Primeira da lista das empresas mais valiosas, fabricante do iPad chega a US$ 605 bilhões em valor de mercado

NAYARA FRAGA, ESTADÃO.COM.BR, O Estado de S.Paulo

18 de agosto de 2012 | 03h09

As ações da empresa fundada por Steve Jobs alcançaram nova máxima ontem, reafirmando a posição da Apple como a companhia mais valiosa do mundo. Os papéis da empresa fecharam a US$ 648,11, em alta de 1,85% - depois de atingir US$ 648,19 durante o dia. A cotação recorde anterior, de US$ 644, havia sido registrada em abril.

O aumento no valor das ações coincide com os rumores sobre a chegada do próximo iPhone. O analista Peter Misek, do banco de investimento Jefferies, afirmou que existe a possibilidade de o aparelho ser anunciado em meados de setembro, segundo o Wall Street Journal.
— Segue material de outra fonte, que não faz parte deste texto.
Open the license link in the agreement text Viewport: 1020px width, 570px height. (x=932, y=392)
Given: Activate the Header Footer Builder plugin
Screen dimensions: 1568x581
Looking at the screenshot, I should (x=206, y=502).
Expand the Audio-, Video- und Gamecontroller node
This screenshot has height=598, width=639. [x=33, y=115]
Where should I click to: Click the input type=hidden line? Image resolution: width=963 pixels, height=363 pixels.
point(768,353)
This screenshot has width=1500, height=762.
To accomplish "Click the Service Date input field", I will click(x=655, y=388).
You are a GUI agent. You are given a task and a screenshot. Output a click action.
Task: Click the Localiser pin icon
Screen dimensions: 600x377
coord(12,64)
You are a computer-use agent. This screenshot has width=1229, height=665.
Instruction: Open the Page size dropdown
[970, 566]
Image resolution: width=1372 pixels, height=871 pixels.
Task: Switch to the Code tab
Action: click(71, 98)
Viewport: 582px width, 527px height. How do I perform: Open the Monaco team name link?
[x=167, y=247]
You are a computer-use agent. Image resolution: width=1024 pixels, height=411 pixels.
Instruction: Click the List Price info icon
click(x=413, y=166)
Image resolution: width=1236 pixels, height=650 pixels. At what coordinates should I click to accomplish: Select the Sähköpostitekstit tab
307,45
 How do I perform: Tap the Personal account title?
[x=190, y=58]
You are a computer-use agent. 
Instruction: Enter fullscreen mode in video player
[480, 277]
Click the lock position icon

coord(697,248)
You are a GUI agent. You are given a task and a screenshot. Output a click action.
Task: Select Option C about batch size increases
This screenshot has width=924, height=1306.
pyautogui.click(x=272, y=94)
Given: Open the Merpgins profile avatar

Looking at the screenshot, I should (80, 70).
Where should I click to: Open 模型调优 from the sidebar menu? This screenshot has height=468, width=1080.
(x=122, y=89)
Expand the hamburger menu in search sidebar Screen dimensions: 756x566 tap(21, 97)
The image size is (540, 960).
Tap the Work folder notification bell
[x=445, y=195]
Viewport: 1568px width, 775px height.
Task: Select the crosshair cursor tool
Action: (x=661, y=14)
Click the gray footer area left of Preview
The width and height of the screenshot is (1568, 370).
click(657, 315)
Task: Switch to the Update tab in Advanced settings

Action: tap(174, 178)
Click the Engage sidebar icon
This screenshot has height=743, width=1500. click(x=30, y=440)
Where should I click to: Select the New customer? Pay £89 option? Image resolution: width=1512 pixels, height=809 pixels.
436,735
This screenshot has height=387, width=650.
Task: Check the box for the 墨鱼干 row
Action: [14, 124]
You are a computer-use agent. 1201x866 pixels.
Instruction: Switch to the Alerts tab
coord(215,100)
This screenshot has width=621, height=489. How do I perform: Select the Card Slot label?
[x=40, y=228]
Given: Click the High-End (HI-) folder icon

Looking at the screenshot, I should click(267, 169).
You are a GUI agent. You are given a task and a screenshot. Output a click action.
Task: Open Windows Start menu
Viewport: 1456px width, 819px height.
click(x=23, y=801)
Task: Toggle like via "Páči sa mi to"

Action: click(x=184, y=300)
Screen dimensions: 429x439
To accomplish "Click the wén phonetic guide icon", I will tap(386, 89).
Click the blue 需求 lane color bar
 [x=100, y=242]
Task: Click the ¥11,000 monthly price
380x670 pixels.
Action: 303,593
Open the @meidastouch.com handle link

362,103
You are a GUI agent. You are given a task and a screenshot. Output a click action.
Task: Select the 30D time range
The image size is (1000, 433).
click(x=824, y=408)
"Ele elevou sua estimativa de preço (para o papel da Apple) para US$ 900, de US$ 800, e previu que o iPhone 5 possa ser 'o maior lançamento de aparelho na história'", diz o jornal.

A expectativa é de que o próximo iPhone tenha uma tela maior, com 4 polegadas, e um novo design. Imagens que circulam pela internet indicam que o aparelho terá uma placa de alumínio na parte de trás e um conector menor. O blog iMore disse no início do mês ter obtido, com fontes confiáveis, a informação de que o iPhone 5 será apresentado em 12 de setembro.

O valor de mercado de mais de US$ 605 bilhões da Apple significa quase 50% mais que o valor da petroleira Exxon Mobil, a segunda companhia mais valiosa do mundo, avaliada em cerca de US$ 408 bilhões.

Mini-iPad. O lançamento do smartphone pode vir acompanhado de um iPad menor, se os rumores que correm nos sites americanos se confirmarem. Publicamente, Steve Jobs sempre condenou a produção de um mini-iPad, dizendo que todos os tablets menores que o iPad estariam mortos logo que lançados.

Mas uma troca de mensagens de correio eletrônico entre executivos da Apple, revelada recentemente, mostrou a abertura da companhia para a ideia de um tablet de sete polegadas.

O site de tecnologia Mashable acredita que a demanda pelo mini-iPad pode ser "enorme".